I strongly agree with this, and I have been actively using Python since 2009.

Trying top keep a Pygame/Numpy/Scipy project working has been a real struggle. I started it with Python 2 and ported to Python 3 some years ago. The whole Python 3 transition is a huge mess with every Python 3 point release breaking some things. No other interpreted language’s packaging system is so fucked up.

On a positive note: Lately I've liked using pdm instead of pip, and things seem to work quite a lot better. I evaluated Poetry, Flit and something else also.

I just commented about this on Twitter, when someone asked “Which programming language do you consider beginner's friendly?” https://twitter.com/peterhil/status/1633793218411126789

Jackevansevo|3 years ago

Likewise, I think people have a negative first experience because it doesn't work exactly like node, throw their toys out the pram and complain on HN for the rest of time.

Guess in taking this stance we're both part of the problem... \s

winrid|3 years ago

Because even with --copy it creates all kinds of symlinks, and if you're using pyenv, hard coded paths to the python binary which can break from CI to installation.

If you're using docker then it's a lot easier I guess.

mikepurvis|3 years ago

It also quietly reuses the stdlib of whatever python you start from. Which mostly doesn’t matter in real world usage, but can be quite surprising if you ever get into your head the idea that that venv is portable.

emptysongglass|3 years ago

But why bother? Just use PDM in PEP-582 mode [1] which handles packages the same way as project-scoped Node packages. Virtual environments are just a stop-gap that persisted for long enough for a whole ecosystem of tooling to support for them. It doesn't make them less bad, just less frustrating to deal with.

[1] https://pdm.fming.dev/latest/usage/pep582/

smeagull|3 years ago

My complaints stem from libraries/OSes requiring different tools. So conda is sometimes required, and pip is also sometimes required, and some provide documentation only for pipenv rather than venv. And then you've got Jupyter, which needs to be configured for each environment.

On top of that there are some large libraries that need to only be installed once per system because they're large, which you can do but does mess with dependency resolution, and god help you if you have multiple shadowing versions of the same library installed.

I wish it was simpler. I agree the underlying system is solid, but the fact that it doesn't solve some issues means we have multiple standards layered on top, which is itself a problem.

And great if you've been using vanilla venvs. Good for those that can. If I want hardware support for Apple's hardware I need to use fucking conda. Heaven help me if I want to combine that in a project with something that only uses pip.

nl|3 years ago

I agree with this 100%. Simple venv works reliably.

The only gotcha I've had is to make sure you deactivate and reactivate the virtual environment after installing Jupyter (or iPython). Otherwise (depending on your shell) you might have the executable path to "jupyter" cached by your shell so "jupyter notebook" will be using different dependencies to what you think.

Even comparatively experienced programmers don't see to know this and it causes a lot of subtle programs.

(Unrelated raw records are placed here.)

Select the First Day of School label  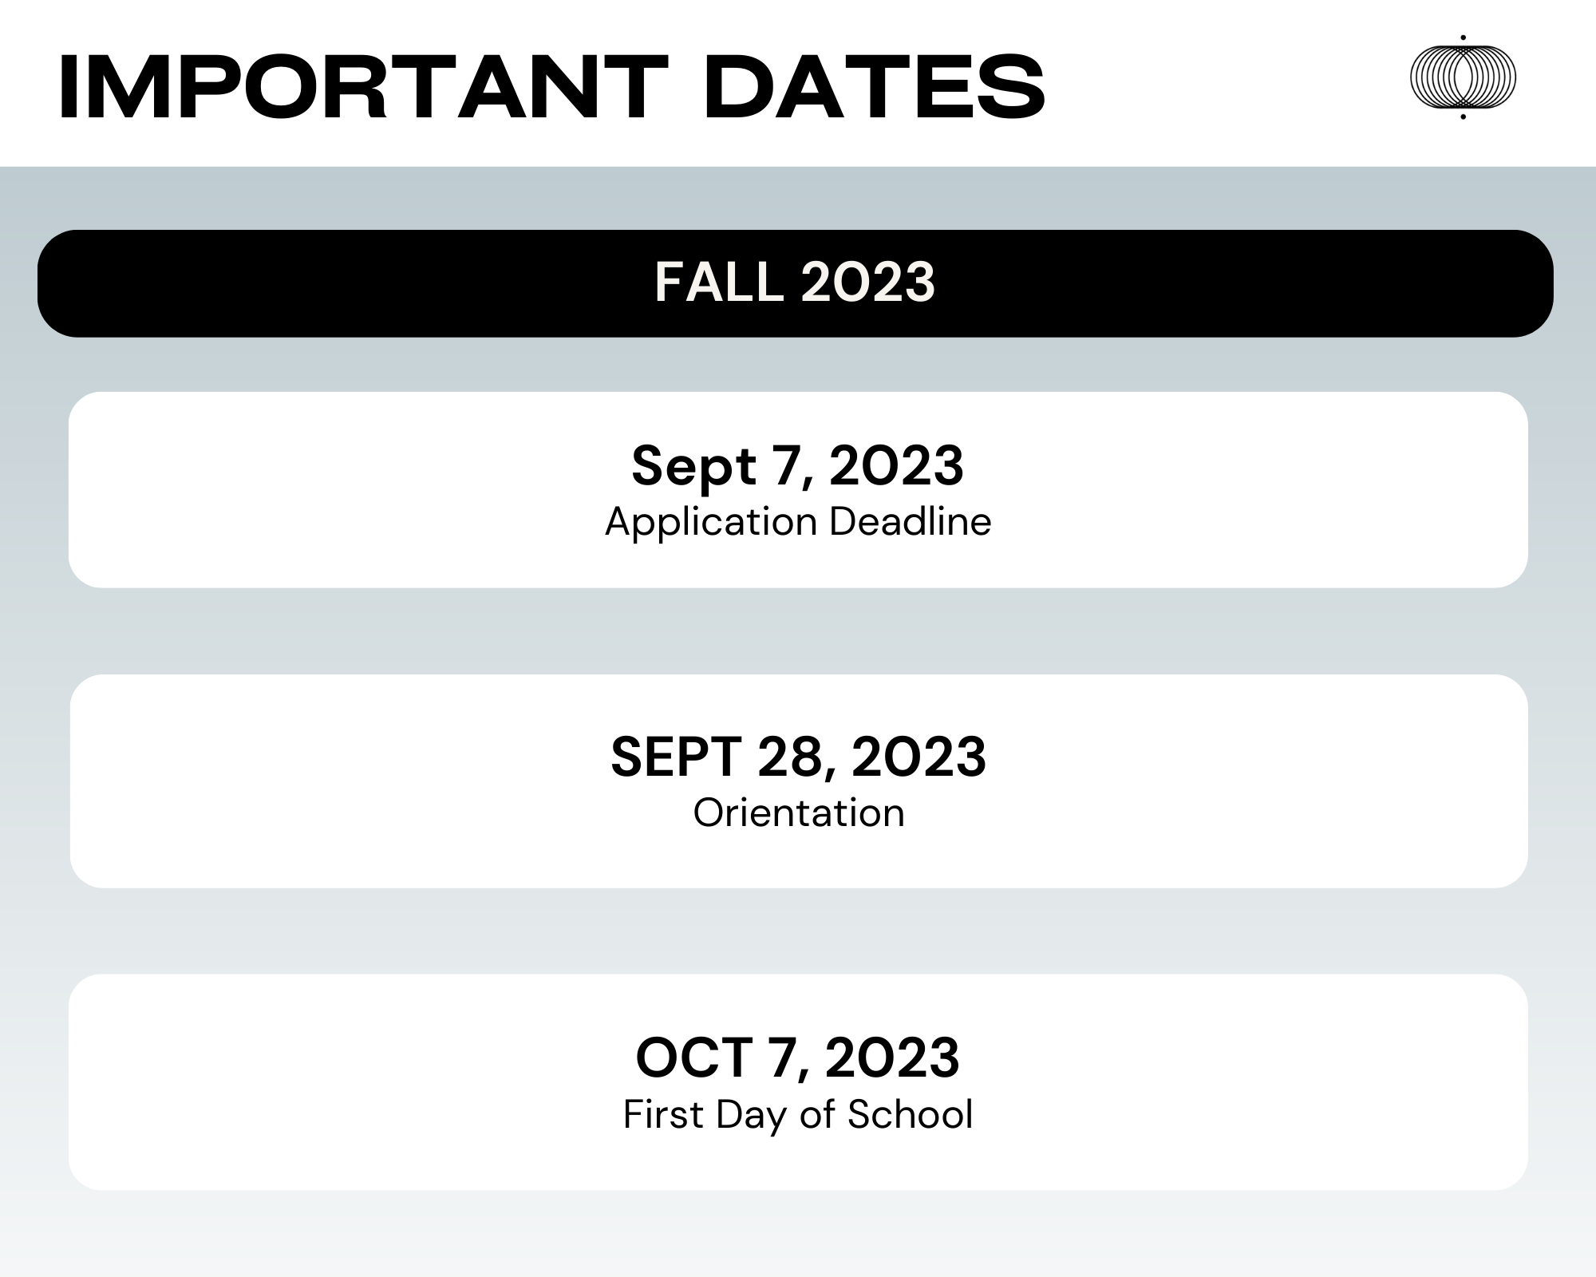[798, 1115]
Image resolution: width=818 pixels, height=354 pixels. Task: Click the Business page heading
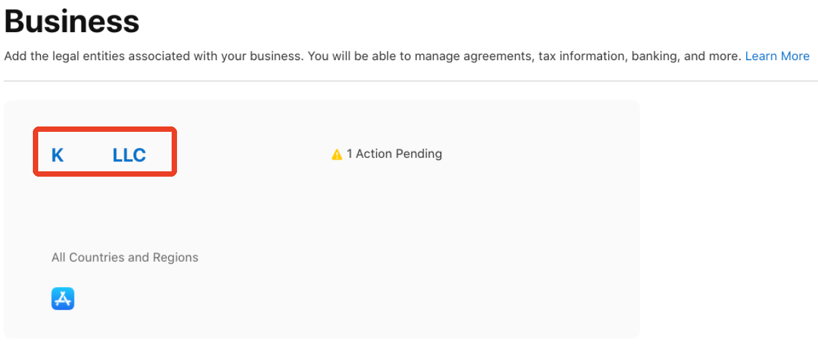(72, 21)
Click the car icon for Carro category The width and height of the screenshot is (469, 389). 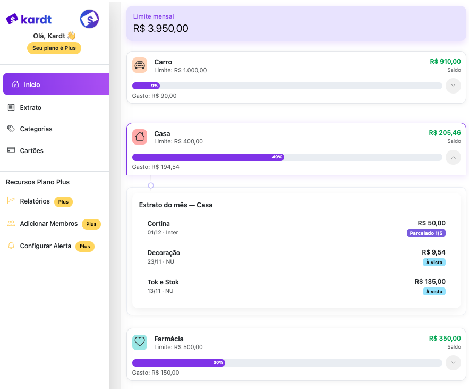(x=140, y=65)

Here's some details on how bash caches paths: https://unix.stackexchange.com/questions/5609/how-do-i-clear...

atoav|3 years ago

I agree with the statement that venvs are usable and fine. However, they do not come without their pitfalls in the greater picture of development and deployment of python software.

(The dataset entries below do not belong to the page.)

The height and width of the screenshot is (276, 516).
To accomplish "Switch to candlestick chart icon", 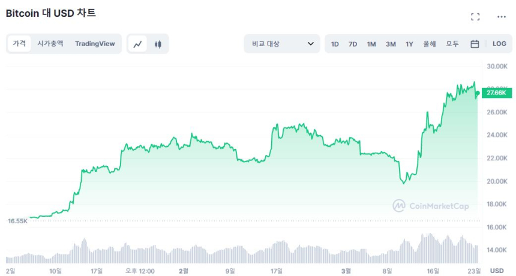I will [x=158, y=44].
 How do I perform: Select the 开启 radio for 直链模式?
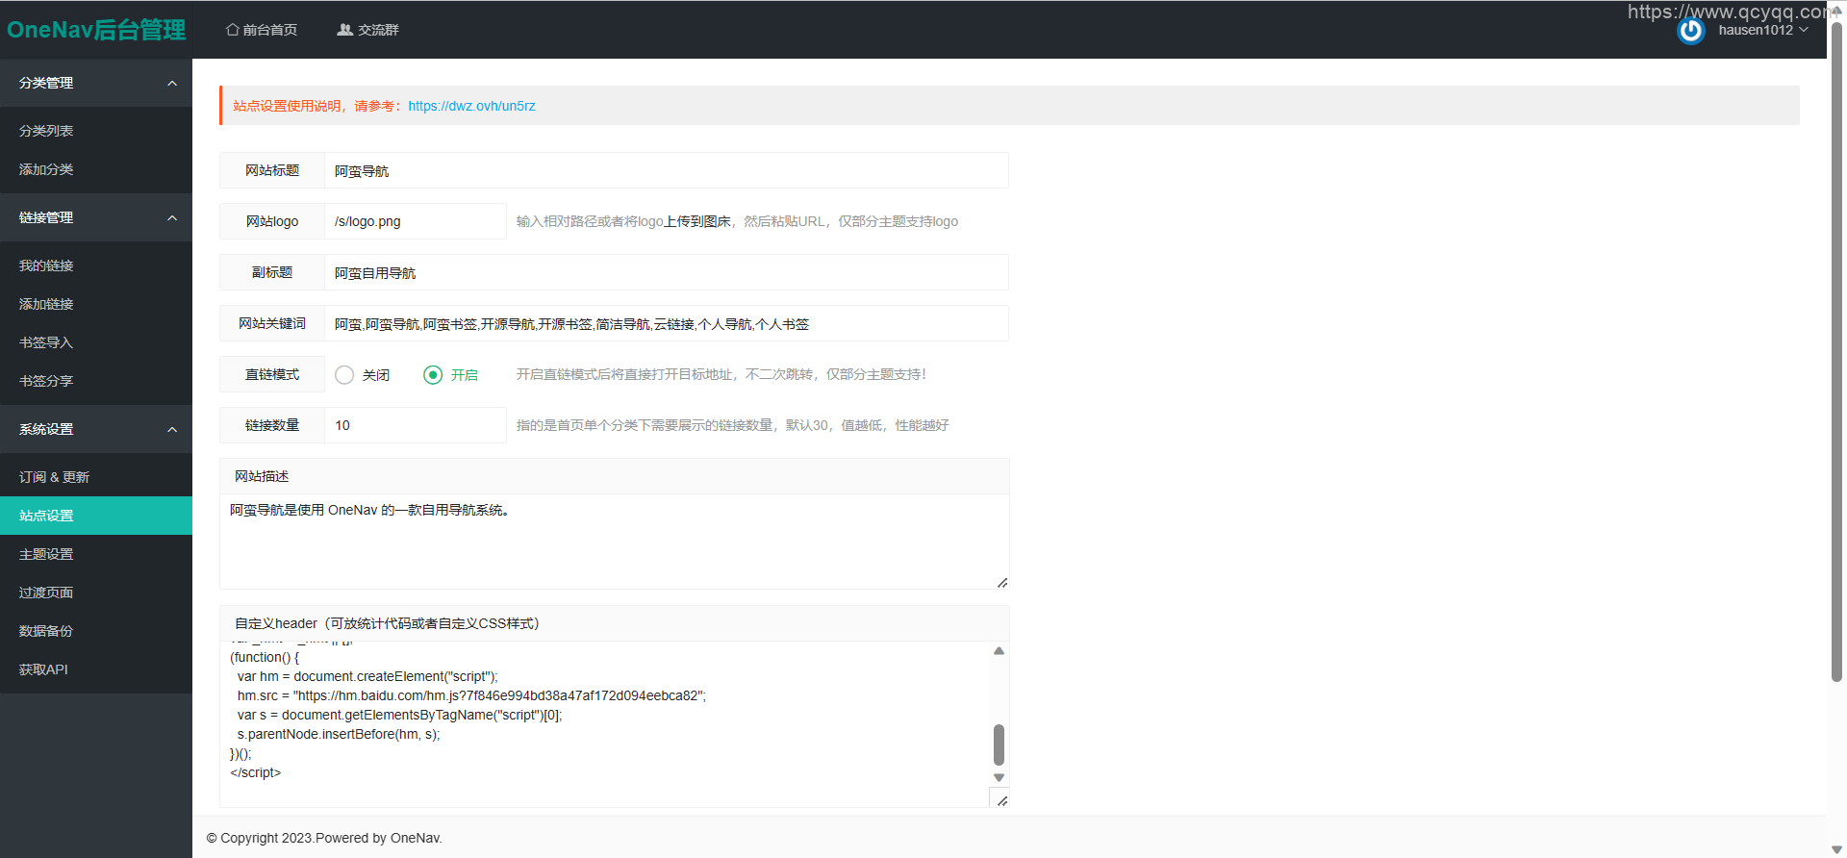[x=433, y=375]
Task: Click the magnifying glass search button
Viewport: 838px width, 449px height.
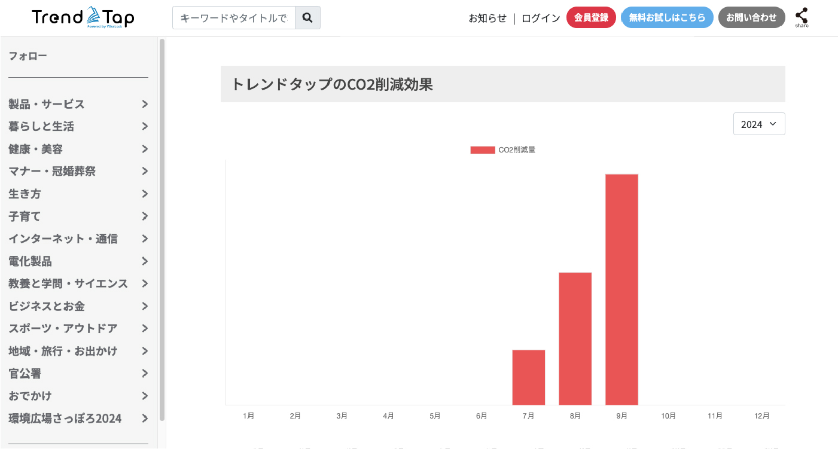Action: tap(307, 18)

It very often not as simple as going to your target system, cloning the repo and running a single line command that gives you the running software. This is what e.g. Rust's cargo would do.

The problem with python venvs is that when problems occur, they require a lot of deep knowledge very fast and that deep knowledge will not be available to the typical beginner. Even I as a decade long python dev will occasionally encounter stuff that takes longer to resolve than needed.

renewiltord|3 years ago

The annoying thing with vanilla venvs (which are principally what I use) is that when I activate a venv, I can no longer `nvim` in that directory because that venv is not going to have `python-neovim` installed. This kind of state leakage is unpleasant for me to work with.